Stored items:
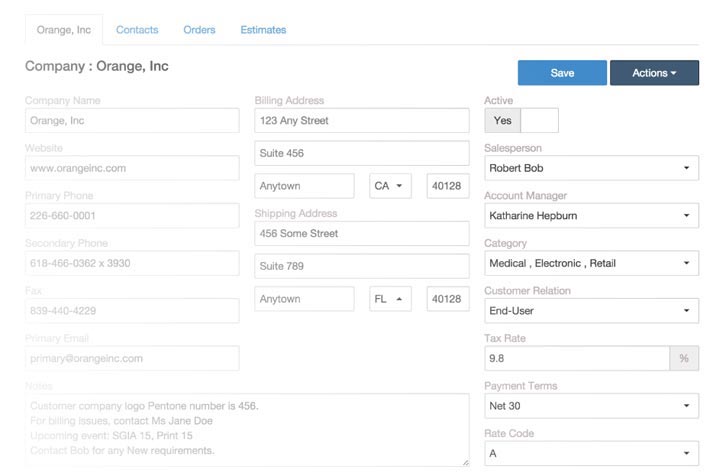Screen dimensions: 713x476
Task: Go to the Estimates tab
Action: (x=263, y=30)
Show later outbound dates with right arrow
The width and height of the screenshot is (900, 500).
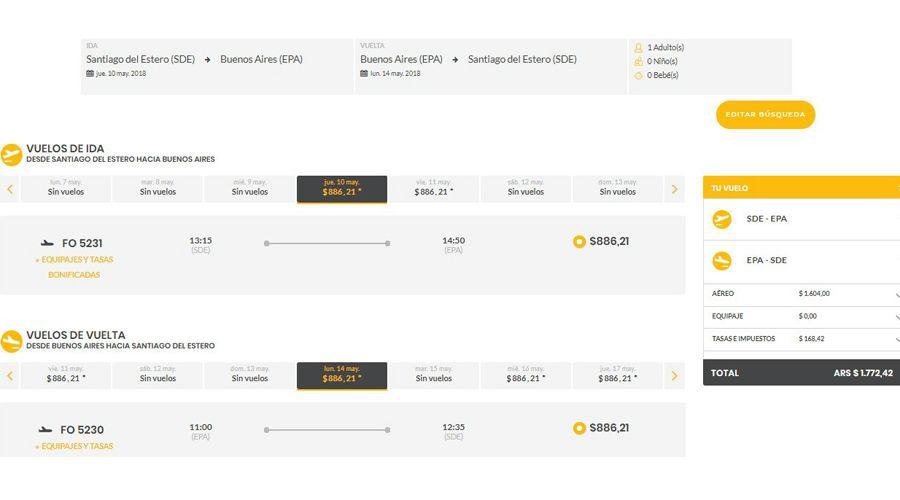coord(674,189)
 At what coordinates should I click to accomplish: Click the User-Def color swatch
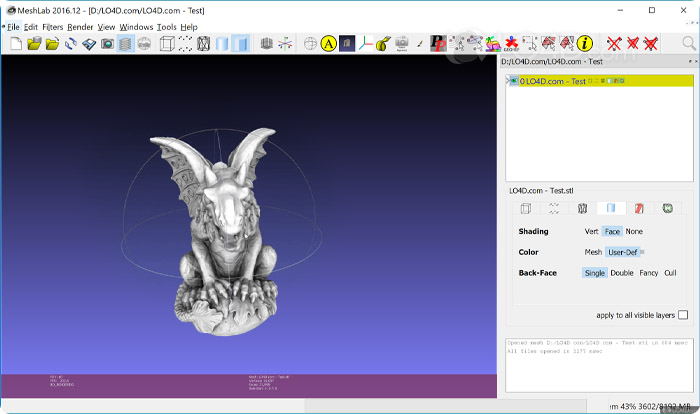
...
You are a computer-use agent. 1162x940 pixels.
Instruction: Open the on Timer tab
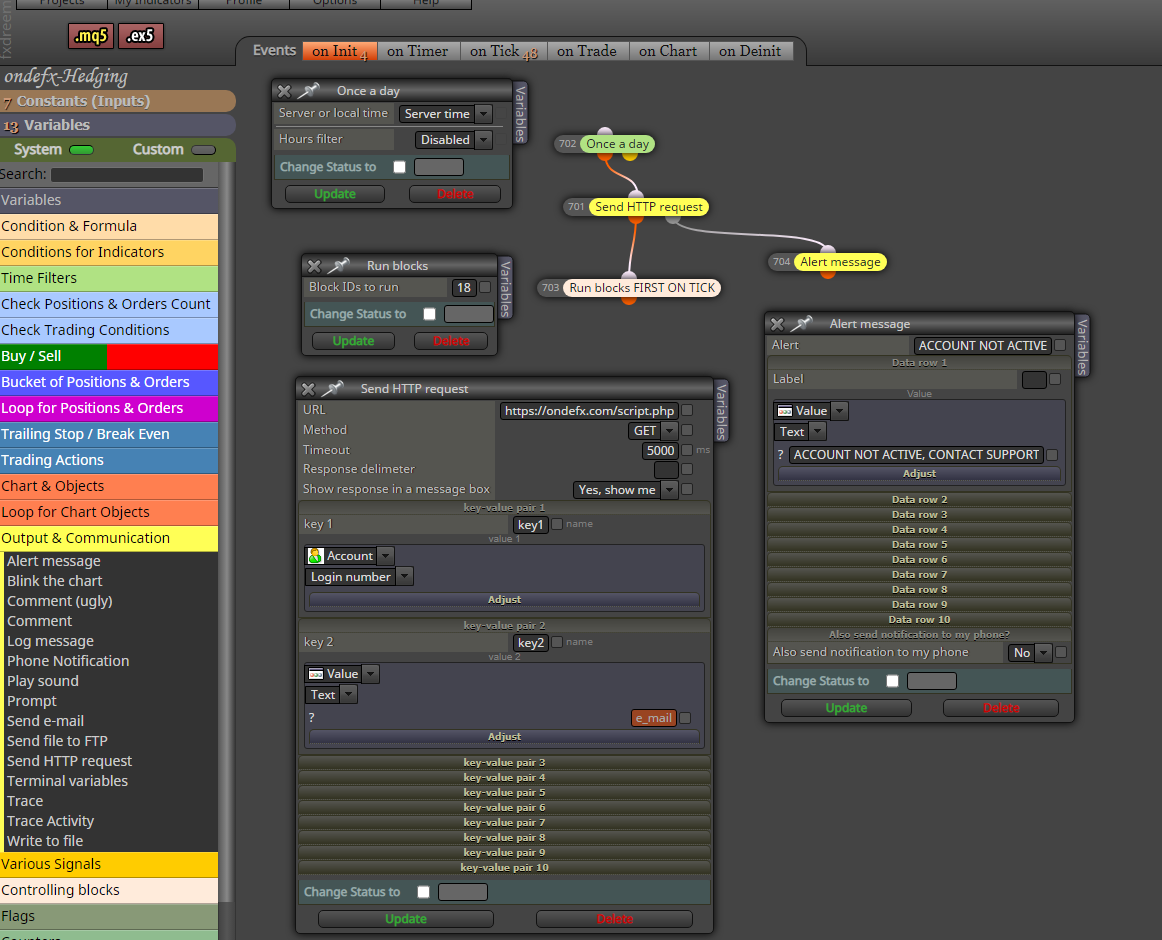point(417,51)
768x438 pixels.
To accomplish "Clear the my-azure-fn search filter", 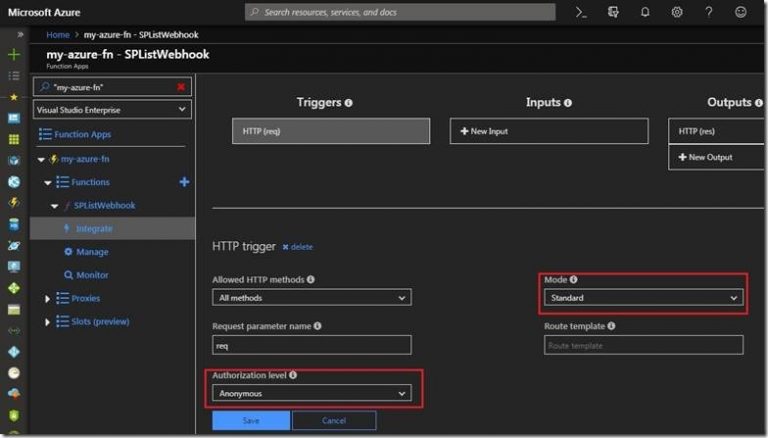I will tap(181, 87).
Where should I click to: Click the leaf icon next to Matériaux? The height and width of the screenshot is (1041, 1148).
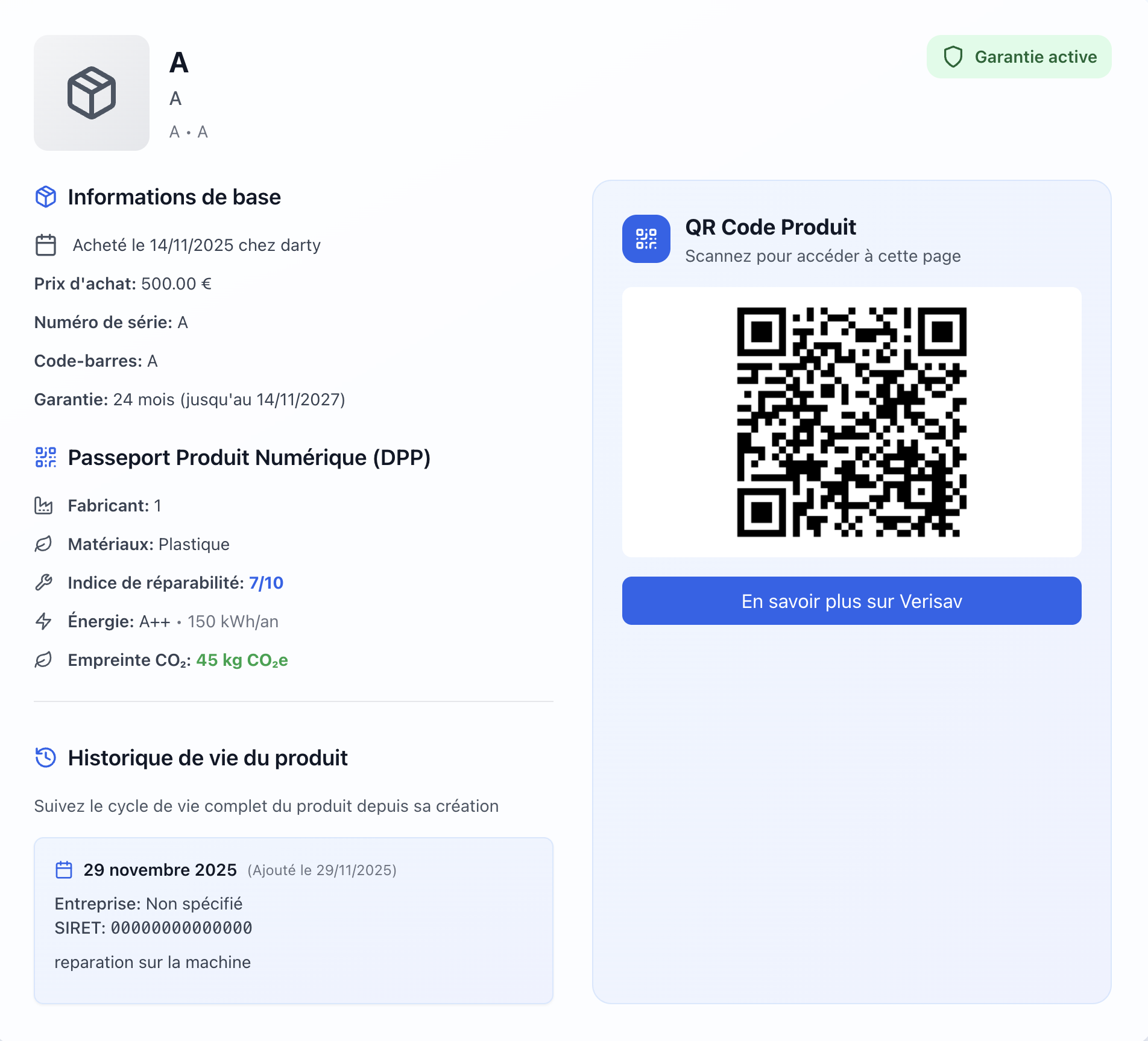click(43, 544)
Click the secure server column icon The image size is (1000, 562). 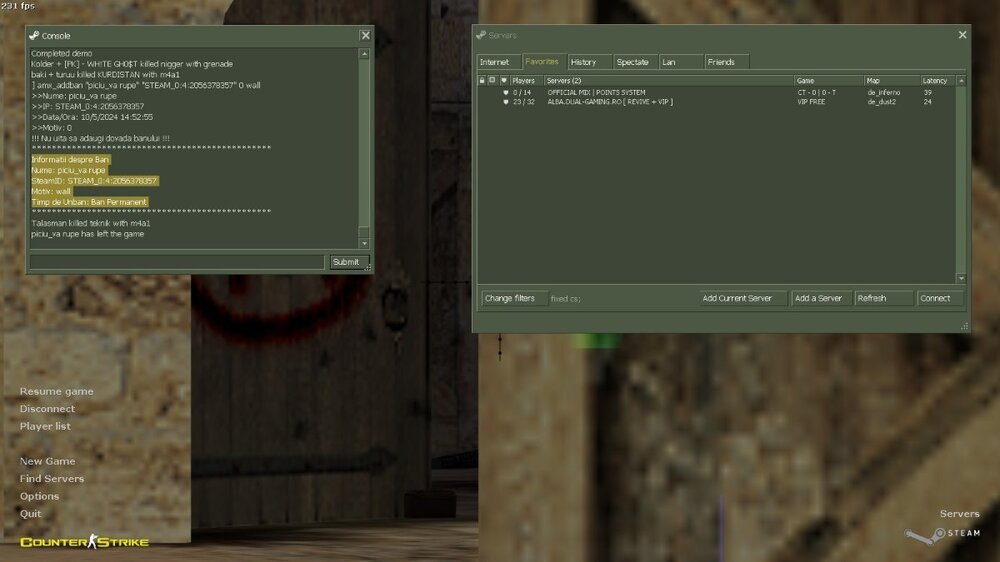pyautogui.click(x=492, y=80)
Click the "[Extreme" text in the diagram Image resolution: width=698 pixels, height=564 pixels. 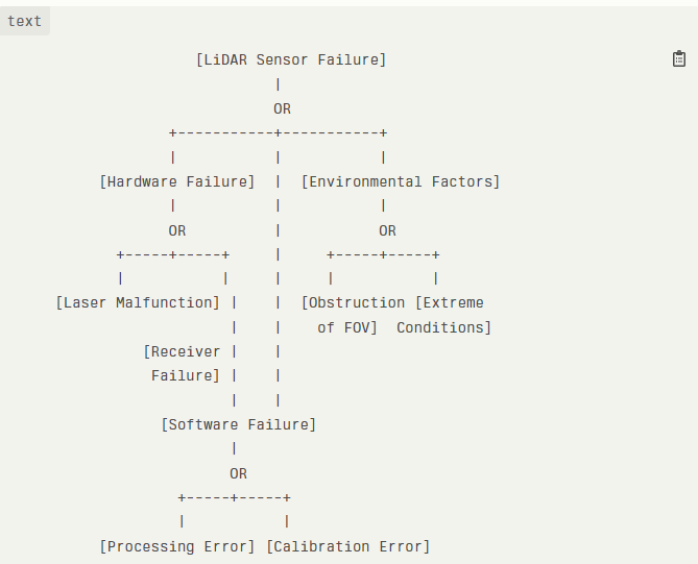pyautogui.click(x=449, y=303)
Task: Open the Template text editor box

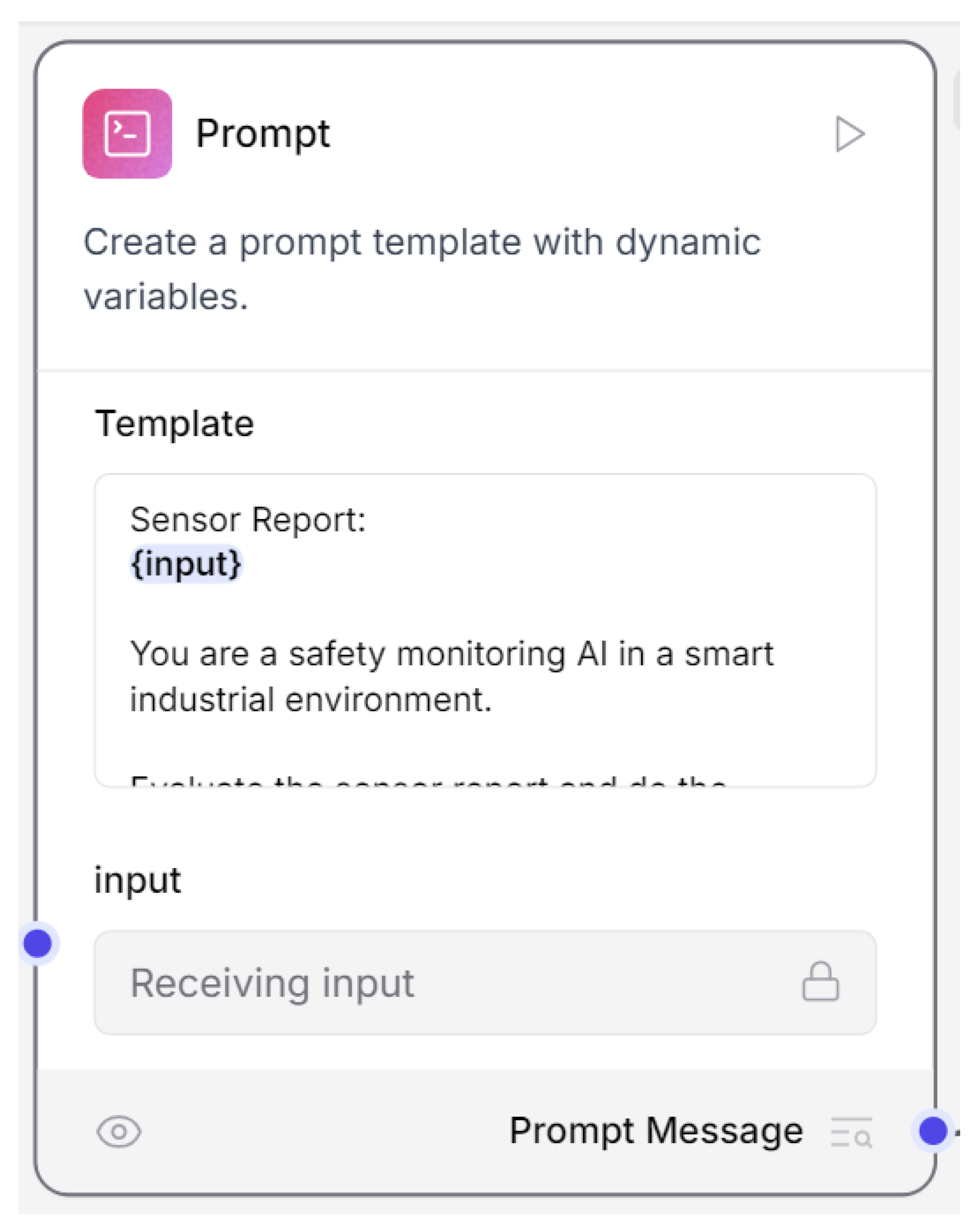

WHAT THIS TASK INVOLVES ▸
Find the line with "Show later outbound dates with right arrow" in the data above, and from there retype each line exactly through the line with "At what coordinates", skipping the pictures along the way.

REPLY TO THE EXERCISE ▸
Show later outbound dates with right arrow
The width and height of the screenshot is (900, 500).
coord(674,189)
 At what coordinates should I click to accomplish: Click the User-Def color swatch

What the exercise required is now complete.